Tesnorflow Environment Setup & User Guide

1 - Training

Training a model simply means learning (determining) good values for all the weights and the bias from labeled examples. Huawei Ascend 910 Chips mainly developed for high performance training but also supports inference.

1.1 - Tensorflow-v1.15

1.1.2 - Module Load

Environment Preperation::

bash module load GCC/9.5.0 OpenMPI TensorFlow-CANN/1.15.0

1.1.3 - Model Training

Training Script:

module cat <<EOF > batchscript.sh
#!/bin/bash
#SBATCH --partition=a800-9000
#SBATCH --time=00:10:00
#SBATCH --ntasks=1
#SBATCH --nodes=1
npu-smi info
<Training command>
EOF

sbatch batchscript.sh

1.1.4 - Example Usage

Environment Preperation:

module load GCC/9.5.0 OpenMPI TensorFlow-CANN/1.15.0
git clone https://gitee.com/ascend/ModelZoo-TensorFlow.git
cd ModelZoo-TensorFlow/TensorFlow/built-in/nlp/LeNet_ID0127_for_TensorFlow/

Training Script:

module cat <<EOF > batchscript.sh
#!/bin/bash
#SBATCH --partition=a800-9000
#SBATCH --time=00:10:00
#SBATCH --ntasks=1
#SBATCH --nodes=1
npu-smi info
python LeNet.py ---data_path <data_path>
EOF

Run the script:

sbatch batchscript.sh
>>> Submitted batch job 1079
cat slurm-1079.out
>>> [...]

1.2 - Tensorflow-v.2.4

1.2.1 - Module Load

Environment Preperation:

module load GCC/9.5.0 OpenMPI TensorFlow-CANN/2.4.1

1.2.2 Model Training

Training Script:

module cat <<EOF > batchscript.sh
#!/bin/bash
#SBATCH --partition=a800-9000
#SBATCH --time=00:10:00
#SBATCH --ntasks=1
#SBATCH --nodes=1
npu-smi info
<Training command>
EOF


sbatch batchscript.sh

1.2.3 - Example Usage

Environment Preperation:

module load GCC/9.5.0 OpenMPI TensorFlow-CANN/2.4.1
git clone https://gitee.com/tianyu__zhou/tf2_lenet_on_npu.git
cd tf2_lenet_on_npu

Training Script:

module cat <<EOF > batchscript.sh
#!/bin/bash
#SBATCH --partition=a800-9000
#SBATCH --time=00:10:00
#SBATCH --ntasks=1
#SBATCH --nodes=1
npu-smi info
python3 train_npu.py
EOF

Run the script:

sbatch batchscript.sh
>>> Submitted batch job 1079
cat slurm-1079.out
>>> [...]

For Further Examples: TensorFlow2 .

2 - Inference

Model inference is the process of using a trained model to infer a result from live data.
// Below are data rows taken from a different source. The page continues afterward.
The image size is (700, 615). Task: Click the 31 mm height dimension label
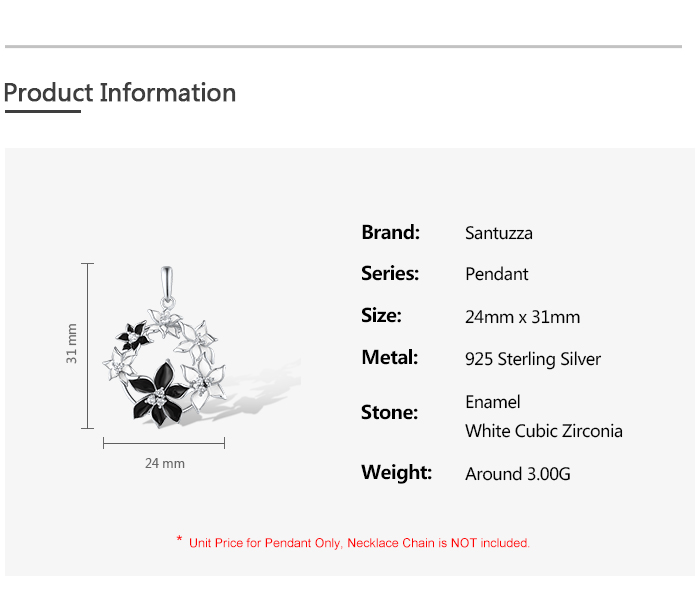[x=72, y=343]
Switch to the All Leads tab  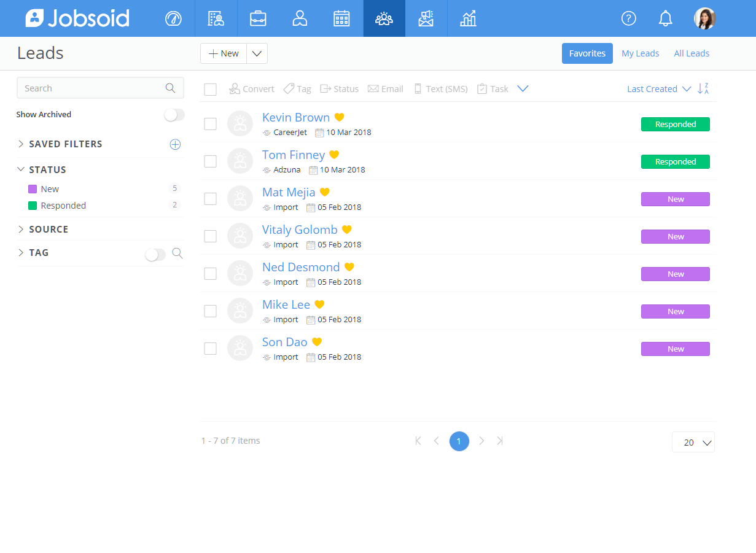point(692,53)
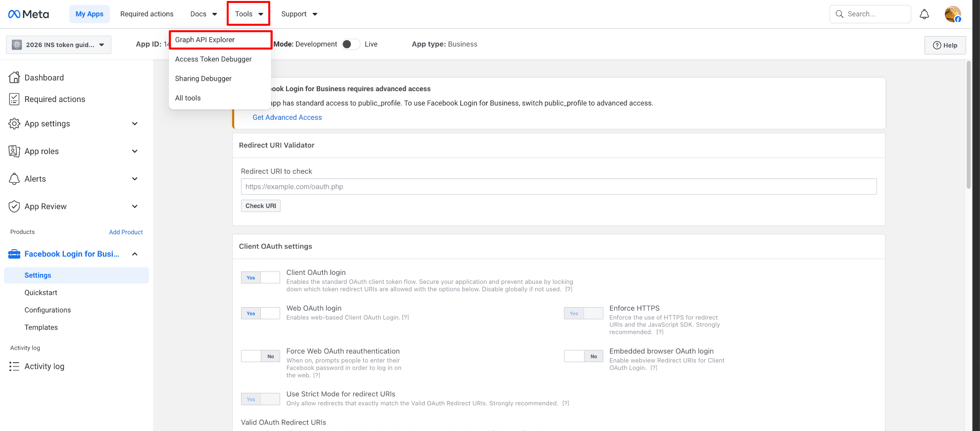Viewport: 980px width, 431px height.
Task: Click the Required actions checklist icon
Action: coord(14,99)
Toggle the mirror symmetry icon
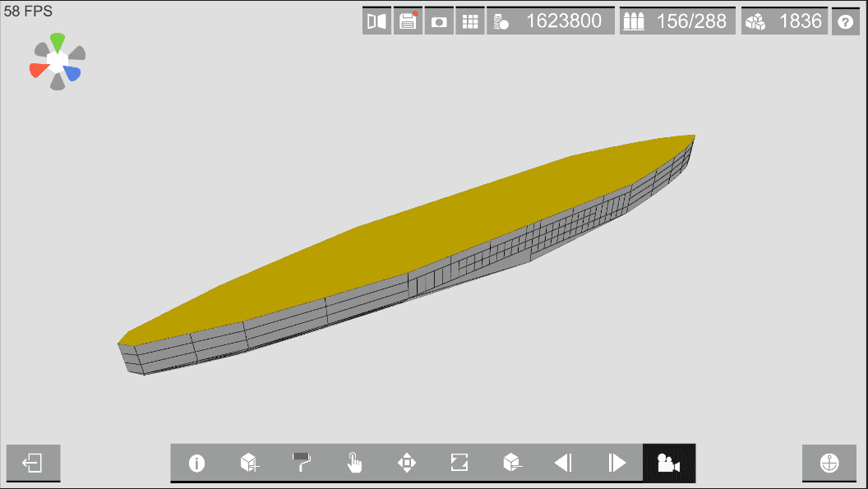 click(x=376, y=21)
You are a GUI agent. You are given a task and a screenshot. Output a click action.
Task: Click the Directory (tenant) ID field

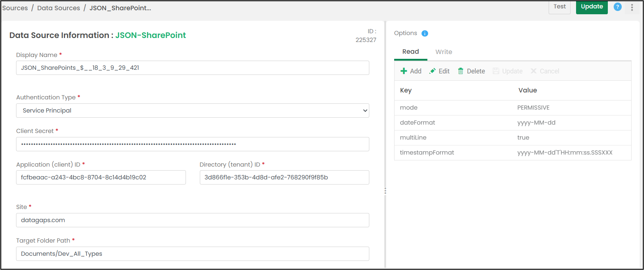[284, 178]
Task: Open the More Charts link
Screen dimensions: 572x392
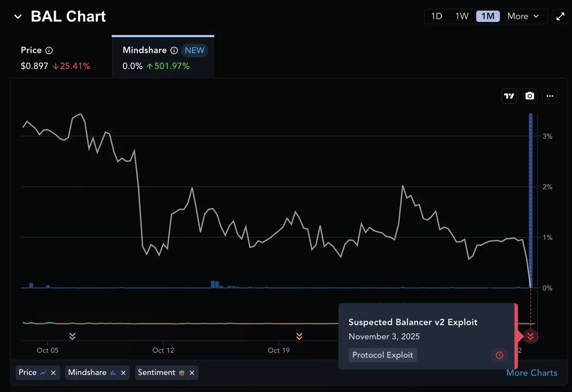Action: 531,373
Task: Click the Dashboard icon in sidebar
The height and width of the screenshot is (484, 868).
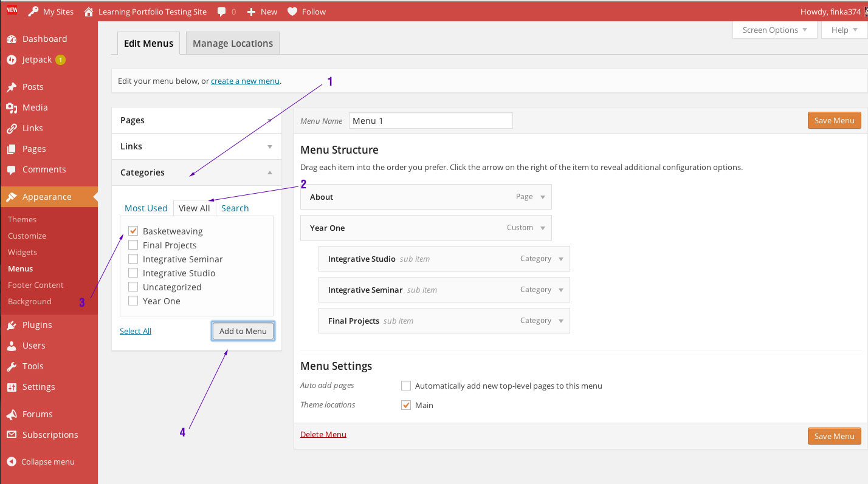Action: [11, 39]
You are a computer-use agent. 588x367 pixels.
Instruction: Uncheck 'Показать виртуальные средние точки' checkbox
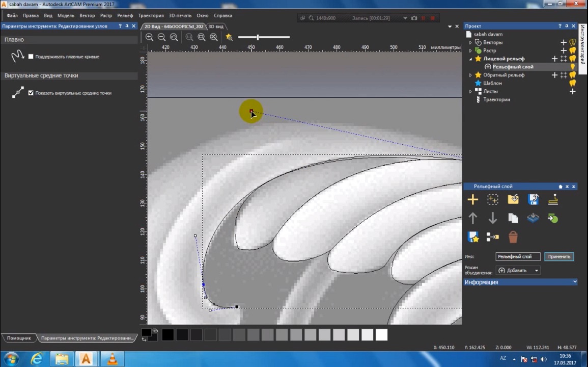[31, 93]
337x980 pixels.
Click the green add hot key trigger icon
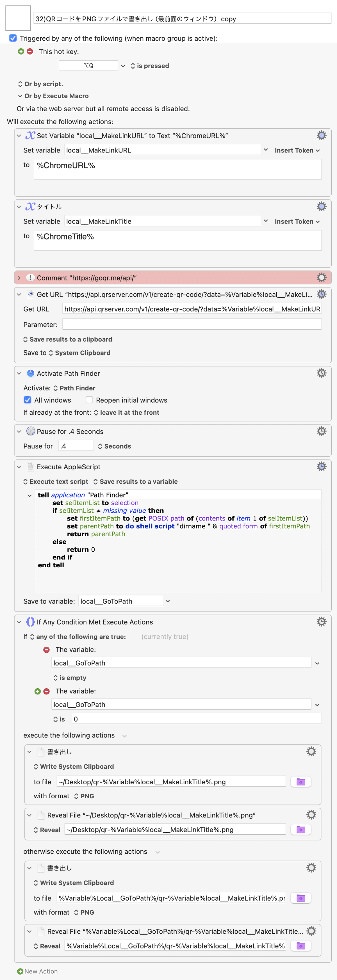click(21, 51)
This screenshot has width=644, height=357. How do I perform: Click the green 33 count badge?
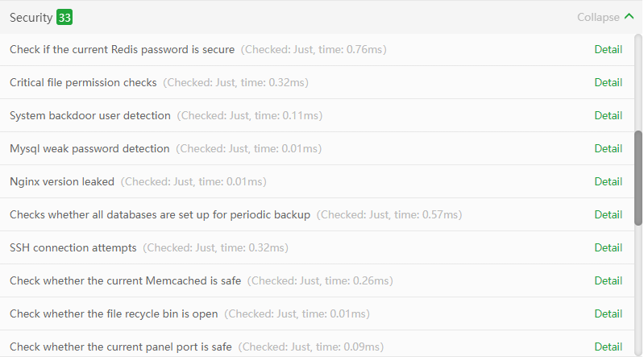tap(64, 17)
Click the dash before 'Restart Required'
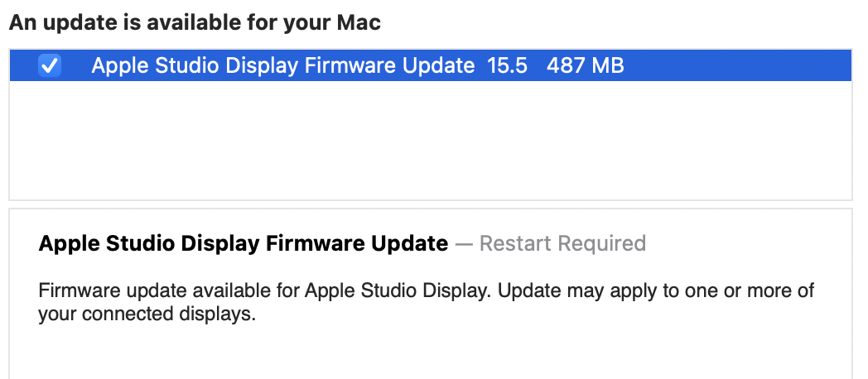Image resolution: width=868 pixels, height=379 pixels. point(464,243)
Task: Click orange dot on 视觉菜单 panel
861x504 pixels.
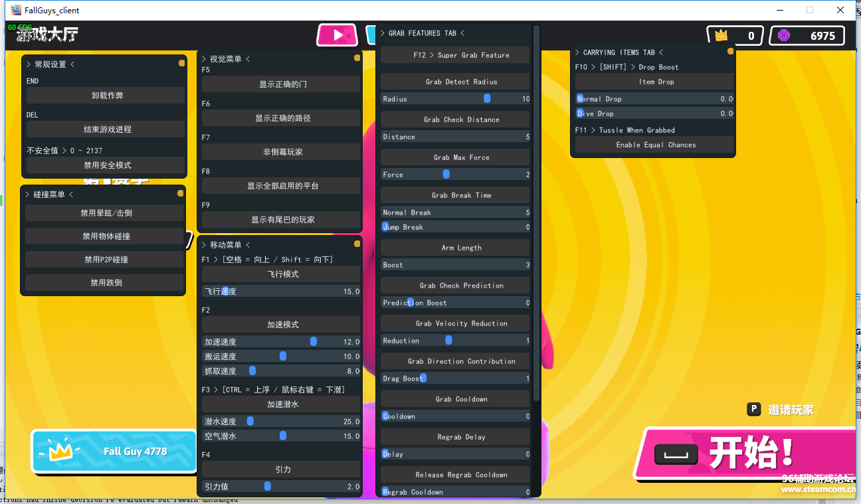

Ascend 310 chips supports only inference.

Note::
  • A310 chips are developed much smaller than A910 chips to bring inference solutions in real life more easily with lesser power consumption with more affordable price. You can discover more from the link .

2.1 - Online Inference

Online inference means, running an operation without converting model. It supports to inference Tensorflow, Pytorch and Mindspore models in original form. While Huawei A310 chips supports Tensorflow and Mindspore models for online inference, A910 chips supports Tensorflow, Pytorch and Mindspore models.

2.2 - TensorFlow-v1.15

The modules, model and so on information used during the Tensorflow-v1.15 Online Inference performed on the specified cluster are given below.

2.2.1 - Module Load

Environmental Preperation:

module load GCC/9.5.0 OpenMPI TensorFlow-CANN/1.15.0

2.2.2 - Model Inference

Inference Script:

module cat <<EOF > batchscript.sh
#!/bin/bash
#SBATCH --partition=a800-9000
#SBATCH --time=00:10:00
#SBATCH --ntasks=1
#SBATCH --nodes=1
npu-smi info
<Inference command>
EOF

sbatch batchscript.sh

2.2.3 - Example Usage

Environmental Preperation:

module load GCC/9.5.0 OpenMPI Tensorlfow-CANN/1.15.0
git clone https://gitee.com/tianyu__zhou/pyacl_samples.git
cd ./pyacl_samples/facenet
  • Visit FaceNet Original Repository and click Download Model to download a pre-trained Facenet model.

Inference Script:

module cat <<EOF > batchscript.sh
#!/bin/bash
#SBATCH --partition=a800-9000
#SBATCH --time=00:10:00
#SBATCH --ntasks=1
#SBATCH --nodes=1
npu-smi info
python3 resnet50_infer_for_pytorch.py --data ./data/ --npu 0 --epochs 90 --resume ./ResNet50_for_Pytorch_1.4_model/resnet50_pytorch_1.4.pth.tar>EOF

Run the Script:

sbatch batchscript.sh
>>> Submitted batch job 1079
cat slurm-1079.out
>>> [...]